**INPUT RECORDS**
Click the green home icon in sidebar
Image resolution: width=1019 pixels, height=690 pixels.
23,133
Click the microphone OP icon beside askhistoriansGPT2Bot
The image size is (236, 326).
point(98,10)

...

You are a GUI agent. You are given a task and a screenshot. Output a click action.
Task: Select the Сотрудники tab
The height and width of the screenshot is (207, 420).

--

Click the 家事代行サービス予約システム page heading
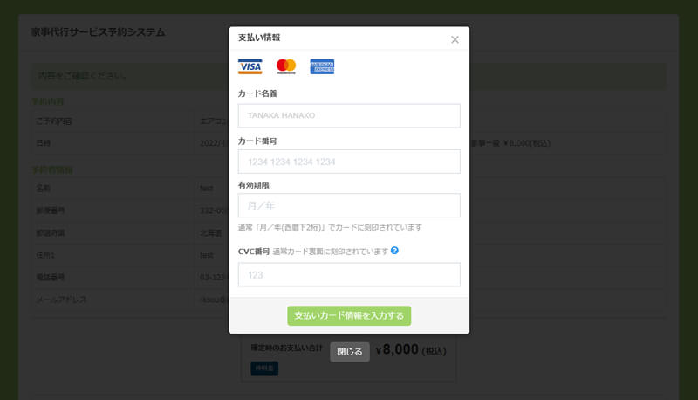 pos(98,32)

**WORK REQUIRED**
Once you reach the line with "Task: Select the Сотрудники tab" in the data above, copy it and every line after it exactly, up to and including the line with "The height and".

**OUTPUT OF THE TASK**
Task: Select the Сотрудники tab
The height and width of the screenshot is (207, 420).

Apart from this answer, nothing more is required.